There’s a few ways to send a message to another account. One of them is using @ symbol for that account handle. For example, if you were sending me a tweet you would use @desmonddreckett. However, the only people that would see that message would be you and me.
If you want everyone to see the conversation add an extra word before the @ symbol or even and dot. That way everyone who follows both accounts will see this conversation in their Twitter feed.
Other than that, you can simply just send them a message without tweeting anything.
Make sure you spread your tweets out over a period of time. Buffer does a great job of making sure that you only retweet/repurpose your tweets at times that are both strategic and follow Twitter rules.

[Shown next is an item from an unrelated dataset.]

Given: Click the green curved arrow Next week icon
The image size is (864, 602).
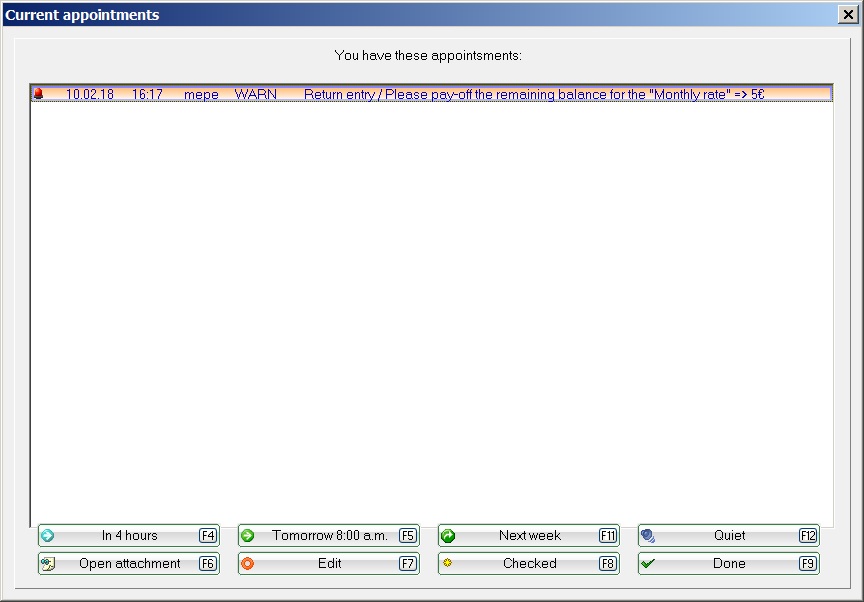Looking at the screenshot, I should pyautogui.click(x=448, y=536).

As I mentioned earlier, Twitter doesn’t like when you post tweets that you have already posted too close together.
Try not to follow anymore than 100 accounts in any one day. There’s no set and fast rule from Twitter, but 100 seems to be the magic number from my research.
If you’re not sure how many accounts you should follow (since the rules keep changing) then take a look at the Twitter Rules. This should ensure that you stay within the boundaries of what is acceptable on Twitter today.
If you’re running a business and you want to grow that business using Twitter, then the content you post should be solely based on what sort of content your ideal client wants to see and consume. Never post personal viewpoints (as mentioned earlier) and engage in debates about politics etc.
If you want to do this, set up your own personal Twitter account and use this for your personal tweets and views.
If you are directly linked to your business i.e. CEO or marketing manager, ensure that you add the words (views are my own) in the description. That way there’s no confusion of your clients getting the wrong idea of your tweets in relation to the company tweets.
As you can appreciate, there’s a lot more advanced tactics at play here, but this should get you started and on the right road to get a more engaged followers.
Whether you want a small list or you want a large growing list. Employ these tactics in either a passive or aggressive way. I personally do this every day since I want to grow my engaged followers. However, if you want to keep the list compact and efficient I would suggest unfollowing accounts that have nothing to do with your niche and only follow the ones that do.
Note: From my experience, a lot of the accounts that like and retweet your content are not even in the same niche as mine. For obvious reasons I will never unfollow these accounts unless they unfollow me.
Feel free to leave a comment below if you found something else that works or have had success with some of the tactics I’m showing you in this article.
Des is a full-time online marketer who sells information products and a membership program. He tests and studies what does and doesn't work and then shares his findings on this website. He takes you behind the scenes of how he runs his business to help you market yours.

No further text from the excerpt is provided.